Le décret du 5 juin 2008 définit l’éducation aux médias comme « l’éducation visant à donner la capacité à accéder aux médias, à comprendre et apprécier, avec un sens critique, les différents aspects des médias et de leur contenu et à communiquer dans divers contextes. Par messages médiatiques, on entend le contenu informatif et créatif des textes, sons et images véhiculés par divers moyens de communication y compris la publicité, dont la télévision, le cinéma, la vidéo, les sites web, la radio, les jeux vidéo et les communautés virtuelles ».
Cette définition est cohérente en regard des 5 composantes communes aux approches contemporaines de l’éducation aux médias (5 C) . La dimension « Connaissances ou Compréhension » du monde des médias ; la capacité d’expression ou la composante Créative, les capacités Critiques, la dimension Culturelle des médias et enfin la dimension de Citoyenneté.
La menace médiatique
La tradition chrétienne a toujours accordé à l’image une attention particulière. La personne de Jésus-Christ est pour les chrétiens une « image » de Dieu. L’image est à la fois vue comme une opportunité (un « chemin vers ») et un « piège » à la crédulité des opprimés (manipulation). Au huitième siècle, le débat entre iconodules (partisans de la représentation iconique de Dieu) et les iconoclastes faisait rage. Le concile de Nicée II (787) a tranché et autorisé et encouragé le culte des images. Ce n’est donc pas le fruit du hasard si l’intérêt pour une éducation critique face aux médias (et singulièrement l’image qui apparait comme le prototype des médias) s’ancre dans cette controverse issue de la tradition : les médias sont vus à la fois comme une formidable opportunité et comme une menace manipulatoire. Impossible aujourd’hui de considérer qu’exercer une citoyenneté active et responsable passe par un rejet de toutes formes de communication médiatisée. L’éducation critique aux médias se fonde à la fois sur la nécessité pour tous de pouvoir utiliser toutes les potentialités des médias et la nécessité de contenir ou réguler l’emprise de ceux-ci dans notre société.
Eduquer pour protéger
L’éducation aux médias reste fondamentalement confrontée à la question de la protection de l’enfance face aux dangers supposés des médias.

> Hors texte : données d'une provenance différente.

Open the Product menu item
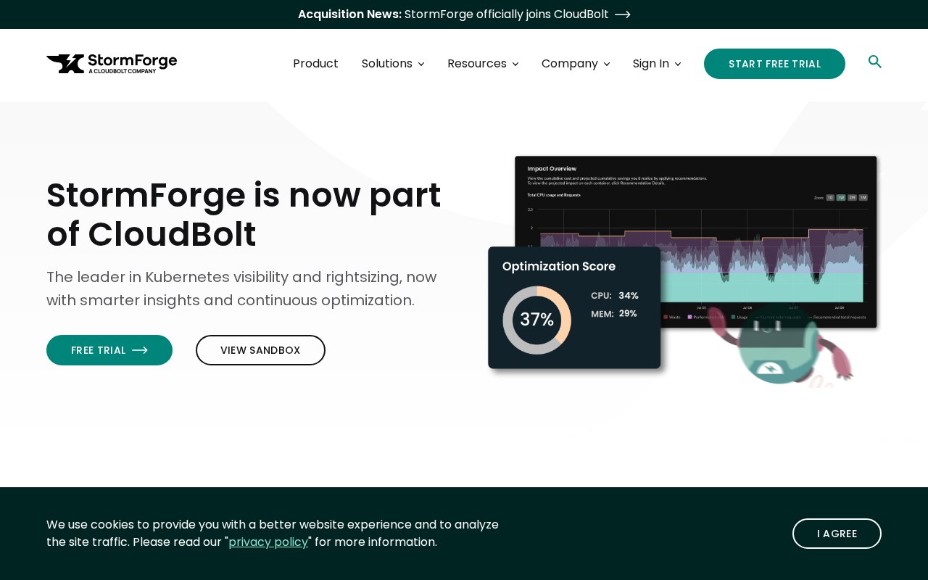pyautogui.click(x=315, y=64)
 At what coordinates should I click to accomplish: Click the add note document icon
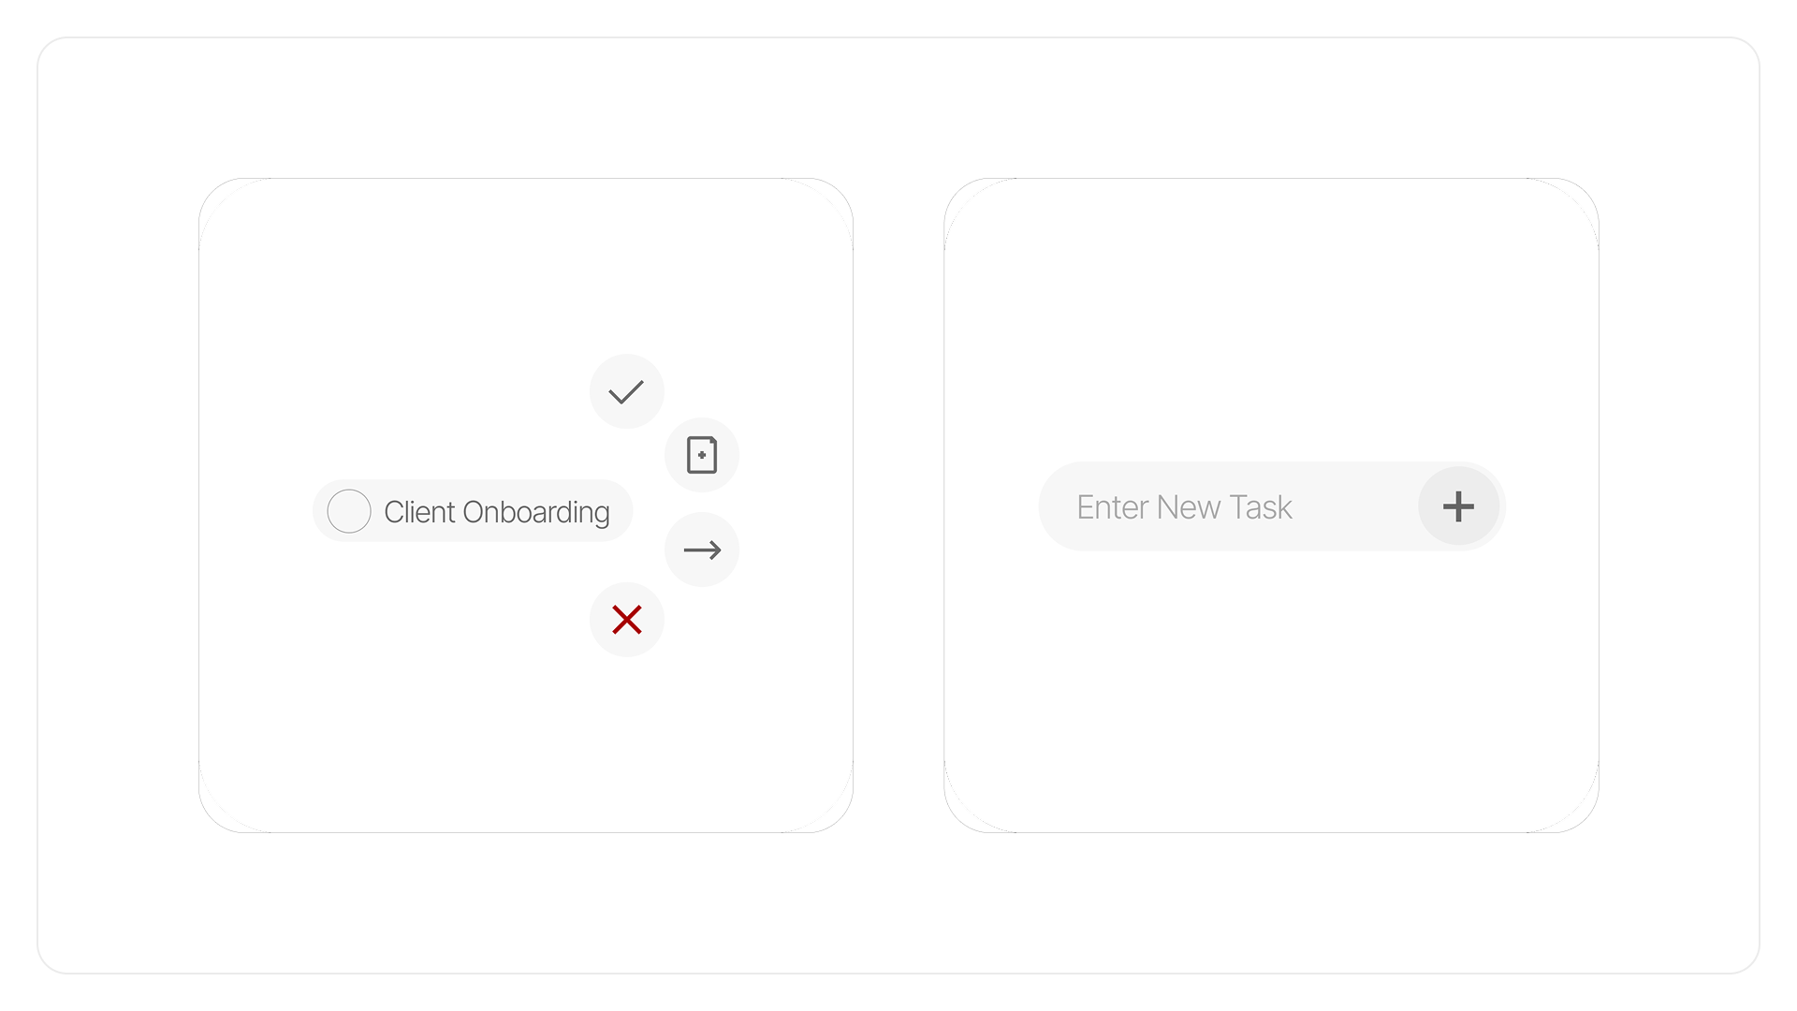tap(702, 455)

Jusque dans les années 90, les politiques régulatoires étaient fondées sur l’idée qu’il était possible de protéger les enfants face aux contenus préjudiciables ou jugés comme « dangereux » pour lui. Violence, sexualité, manipulation de l’information,… les dérives potentielles sont nombreuses. Si dans un environnement médiatique traditionnel, l’idée de contrôler l’accès à certains contenus était plausible, la révolution des médias électroniques, et particulièrement d’Internet, a vite rendu cette illusion de la protection impossible. Comme le souligne Isabelle Stengers (philosophe à l’ULB) à propos d’Internet et des jeunes, « Aucun de nous, à mon avis, n’a la mesure de cela parce qu’il s’agit d’un véritable processus. Les enfants et les jeunes ont le droit vital de s’y aventurer parce que cela va être leur monde, beaucoup plus que le nôtre, parce que nous savons que cette génération va affronter et créer quelque chose dont nous n’avons aucune idée. » [4]
Logiciels de contrôle d’accès ou tentatives de régulation d’Internet ont montré leurs limites et leur inefficacité. Depuis presque 10 ans, la Commission Européenne a mis sur pied un « Safer Internet Action Plan ». Celui-ci reste en tension entre d’une part, la nécessité de contrôler l’accès à Internet pour les mineurs d’âge et l’éducation aux risques liés à l’usage d’Internet.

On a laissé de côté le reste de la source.